▶ INFORMATION PROVIDED

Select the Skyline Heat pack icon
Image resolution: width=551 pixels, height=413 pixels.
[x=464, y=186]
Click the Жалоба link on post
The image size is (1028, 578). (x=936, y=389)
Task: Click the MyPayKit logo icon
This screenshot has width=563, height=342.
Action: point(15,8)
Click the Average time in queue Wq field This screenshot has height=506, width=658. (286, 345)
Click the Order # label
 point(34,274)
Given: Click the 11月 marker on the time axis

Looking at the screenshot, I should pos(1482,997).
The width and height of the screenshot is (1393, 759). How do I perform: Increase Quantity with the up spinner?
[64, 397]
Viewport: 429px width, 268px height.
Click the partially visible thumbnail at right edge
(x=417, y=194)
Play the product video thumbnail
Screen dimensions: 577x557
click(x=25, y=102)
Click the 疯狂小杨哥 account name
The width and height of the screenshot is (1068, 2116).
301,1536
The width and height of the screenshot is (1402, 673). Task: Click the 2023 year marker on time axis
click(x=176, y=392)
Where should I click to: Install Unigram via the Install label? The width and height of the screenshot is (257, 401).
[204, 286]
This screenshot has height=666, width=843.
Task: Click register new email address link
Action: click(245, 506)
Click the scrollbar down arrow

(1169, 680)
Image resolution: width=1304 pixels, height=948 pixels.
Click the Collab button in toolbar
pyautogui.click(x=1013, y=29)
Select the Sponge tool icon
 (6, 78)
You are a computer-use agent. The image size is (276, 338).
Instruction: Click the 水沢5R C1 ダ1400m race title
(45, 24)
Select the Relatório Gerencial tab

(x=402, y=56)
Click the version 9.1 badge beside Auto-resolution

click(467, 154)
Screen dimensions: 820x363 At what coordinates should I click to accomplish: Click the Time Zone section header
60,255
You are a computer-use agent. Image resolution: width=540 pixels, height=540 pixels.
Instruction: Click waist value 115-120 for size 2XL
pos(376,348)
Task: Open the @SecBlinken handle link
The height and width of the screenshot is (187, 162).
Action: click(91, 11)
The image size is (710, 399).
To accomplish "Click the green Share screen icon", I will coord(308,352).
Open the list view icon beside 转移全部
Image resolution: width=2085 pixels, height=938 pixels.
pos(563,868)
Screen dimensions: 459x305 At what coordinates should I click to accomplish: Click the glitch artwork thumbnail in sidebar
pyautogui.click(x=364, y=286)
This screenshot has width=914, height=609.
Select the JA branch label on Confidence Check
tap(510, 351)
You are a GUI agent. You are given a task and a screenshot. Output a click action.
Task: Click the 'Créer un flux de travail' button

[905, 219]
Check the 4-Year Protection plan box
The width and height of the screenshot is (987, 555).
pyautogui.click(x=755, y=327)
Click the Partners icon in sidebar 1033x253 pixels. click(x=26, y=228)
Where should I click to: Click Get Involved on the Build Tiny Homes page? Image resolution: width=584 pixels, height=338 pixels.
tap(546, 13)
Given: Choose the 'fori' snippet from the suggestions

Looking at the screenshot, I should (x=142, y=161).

▶ PROBLEM DETAILS
Starting from the line with "Click the Partners" and ending with the final line of the data, quote every line exactly, both ends included.

▶ RESULT OF THIS TASK
Click the Partners icon in sidebar 1033x253 pixels. click(x=26, y=228)
Where should I click to: Click Get Involved on the Build Tiny Homes page? Image resolution: width=584 pixels, height=338 pixels.
tap(546, 13)
Given: Choose the 'fori' snippet from the suggestions

Looking at the screenshot, I should (x=142, y=161).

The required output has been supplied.